Secondly, there is the unavoidable question of race. Sickle cell is a condition that predominantly, but not exclusively, affects black people. Many patients told us of being treated with suspicion when they sought treatment, being regarded as troublesome by staff, being thought of as drug-seekers, and encountering negative and sometimes even hostile attitudes.
The principle of racial equality in healthcare is fundamental. No one is seeking to put one group of people above another, but we want to see equality in healthcare treatment and right now with sickle cell we do not have that. That situation is completely unacceptable and, following this report, it must be addressed.
Thirdly, the findings that we cite in our report are not new; these things have been happening for a long, long time.
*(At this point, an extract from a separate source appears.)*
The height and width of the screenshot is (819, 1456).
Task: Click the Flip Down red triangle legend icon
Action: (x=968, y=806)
They have been raised time and again, and the fact that this situation is continuing has led to a great deal of anger and frustration among those living with sickle cell and their families.
Yet, even though all of those things are true, this might—just might—be a moment of opportunity. Why do I say that? Soon after the Secretary of State for Health and Social Care was appointed, he spoke about the “disease of disparity” and about how the covid pandemic had exposed a number of long-standing health inequalities, including racial ones. I welcome the Secretary of State’s commitment to address these inequalities and his warm welcome for our report on the day it was published. Perhaps this is a moment when we are more aware of health inequalities than we would have been before the pandemic; maybe this period can be a turning point for change.
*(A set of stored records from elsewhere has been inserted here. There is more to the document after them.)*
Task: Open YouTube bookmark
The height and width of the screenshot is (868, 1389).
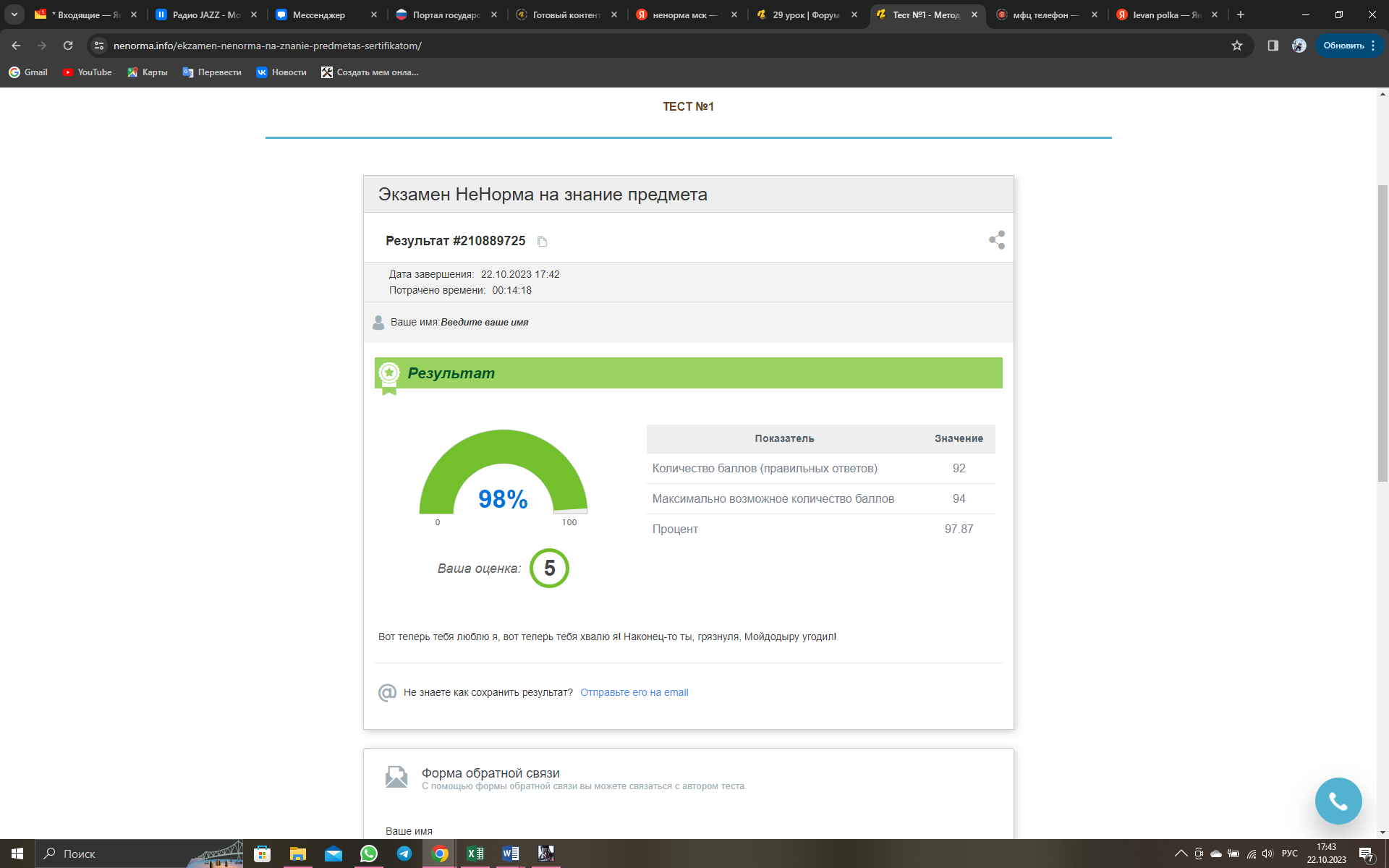Action: click(x=87, y=72)
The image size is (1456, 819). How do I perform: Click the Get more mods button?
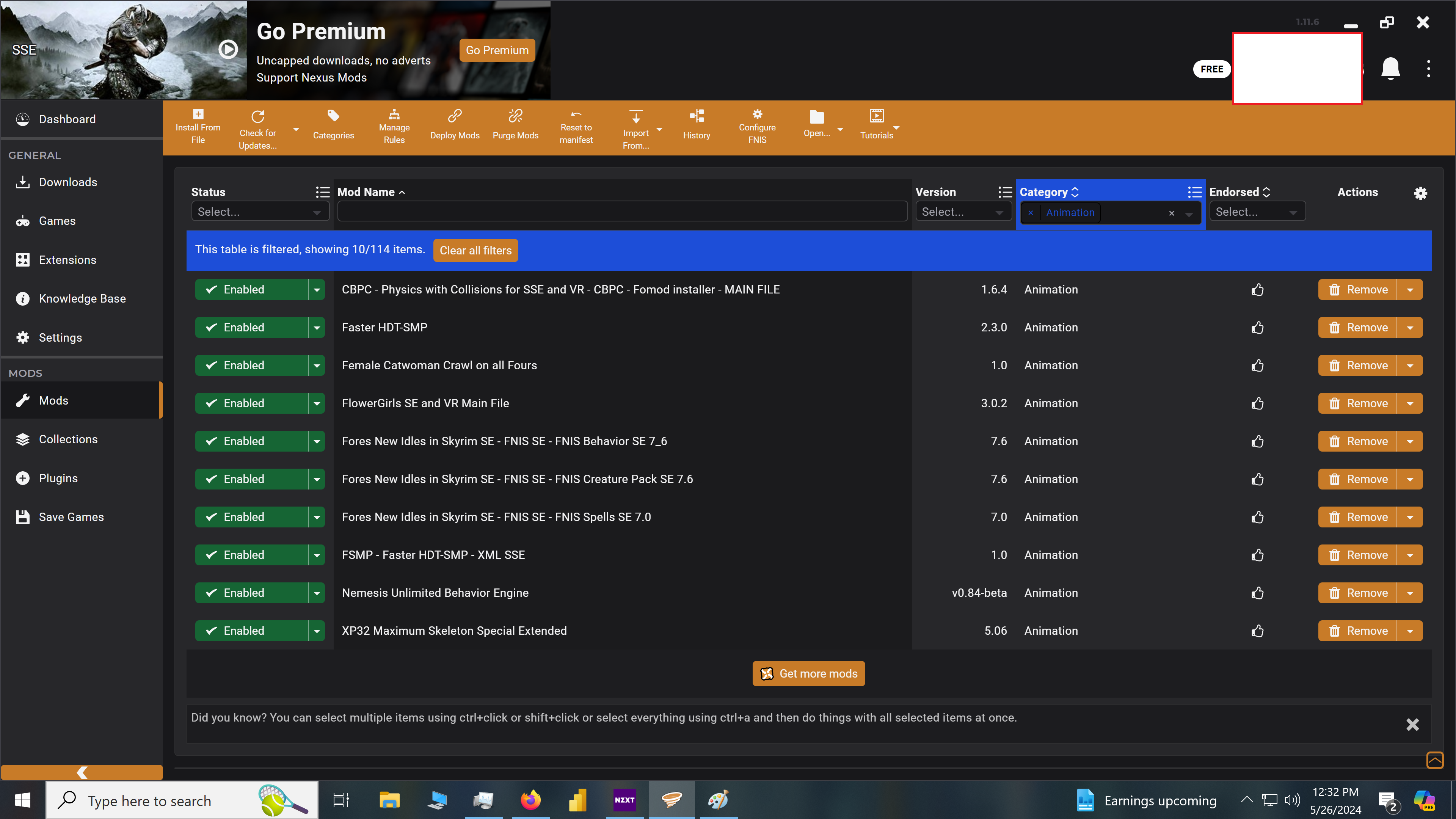[x=808, y=674]
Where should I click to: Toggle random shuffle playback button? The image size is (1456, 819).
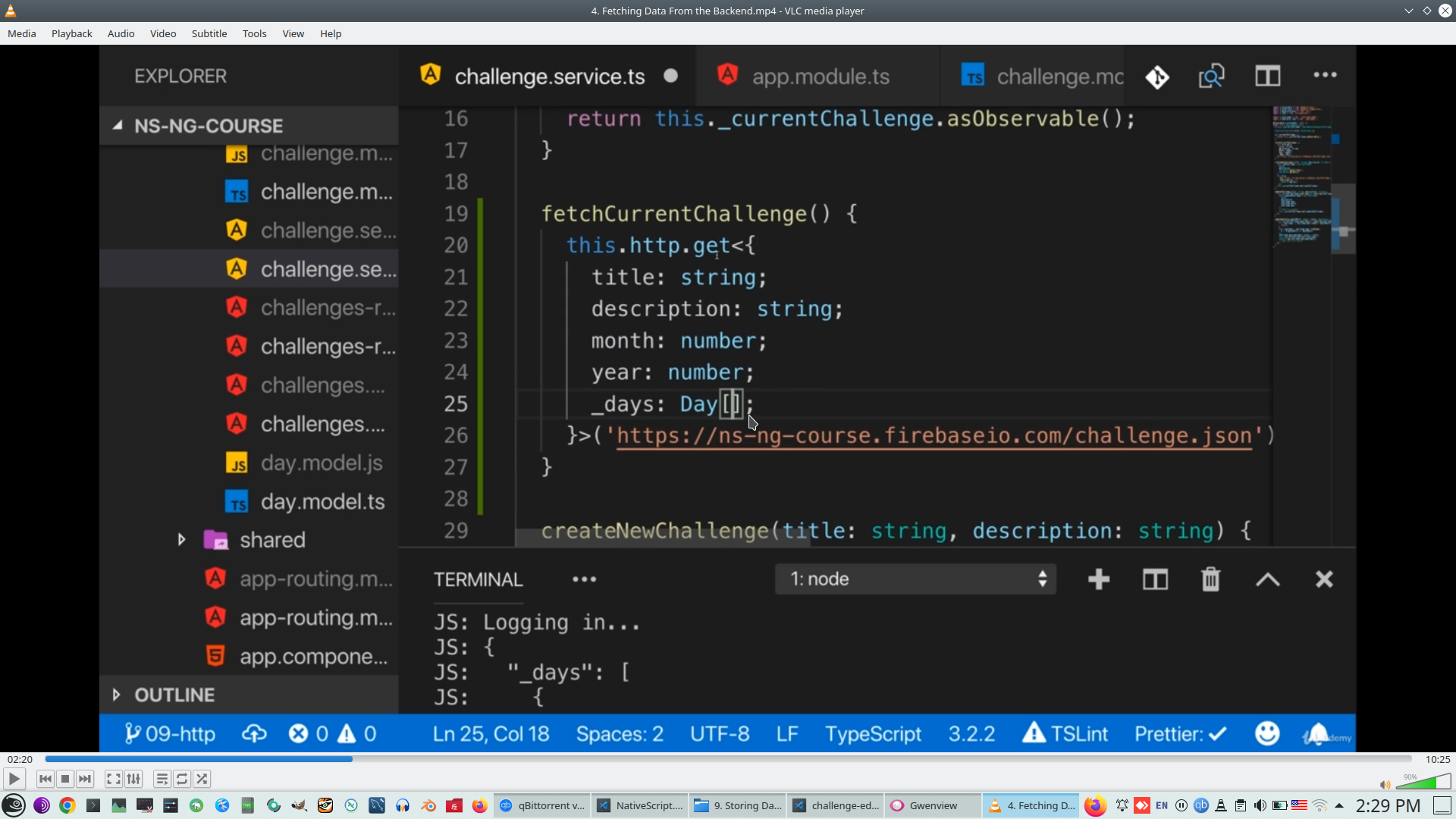click(x=202, y=779)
There is no need for this to be a partisan issue. No one is pretending that the findings in our report only began in recent years or under one Government. These things have been there for a long time. However, perhaps the experience of the pandemic will give us a new-found resolve; maybe it will mean that this time people listen.
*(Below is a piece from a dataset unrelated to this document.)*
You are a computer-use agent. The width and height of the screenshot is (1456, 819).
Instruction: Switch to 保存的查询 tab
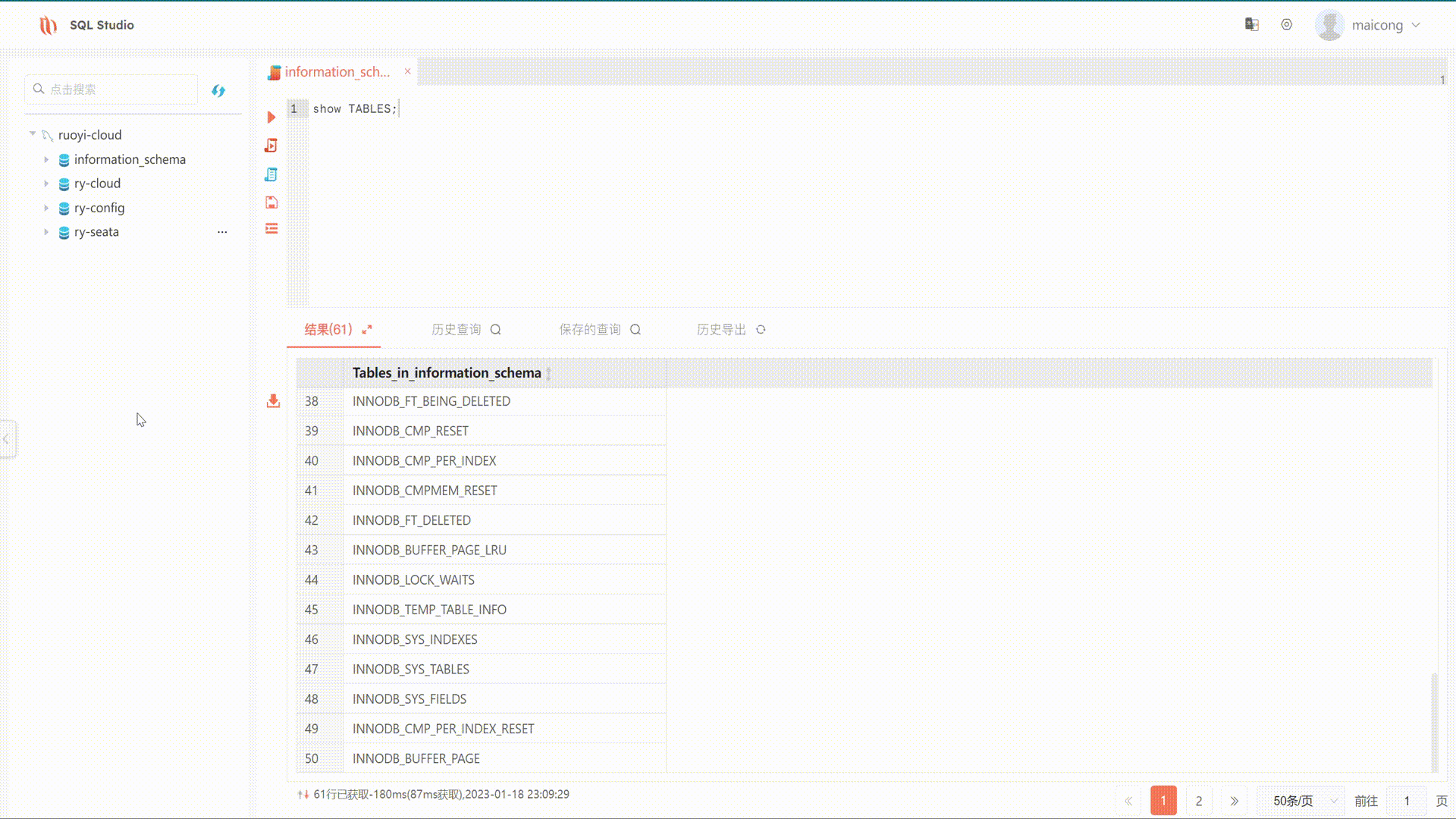[x=590, y=330]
From the Secretary of State and the Department to the NHS in every part of the United Kingdom, we want this report to mark a moment of change in the treatment of sickle cell. We want to ensure that the issues raised in the report are addressed once and for all, and that training is improved so that staff throughout the system understand, and have a knowledge of, the condition. We want to ensure that care plans and pain relief protocols are adhered to by both the generalist and the specialist parts of the system. We want to step up research and innovation in treatment and restore trust among sickle cell patients. Most of all, we want to ensure that there is equal health treatment for everyone, regardless of the colour of their skin. That is not too much to ask for, but we do not have it at present.
Today I appeal to the Minister, the Secretary of State, my own Front-Bench team and the other parties represented here to become our allies in this and to work with us. Please do not let this be a missed opportunity. Let us collectively resolve that we will not have me, or another chair of the APPG, standing here in a few years’ time making exactly the same points as I am making today. Let us make sure that this time people do listen, that we act on these long-standing failures in the care of people with sickle cell and that we improve healthcare for people with this condition once and for all.
I remind hon. Members that if they want to speak in the debate, they should indicate it by rising in the normal way. I intend to call the Front-Bench spokespeople and the Minister just over 30 minutes before the end of the debate, whenever that falls—I will clarify that if there is a vote. I will not put in a time limit; if everybody is respectful of each other’s time, everybody should be able to speak.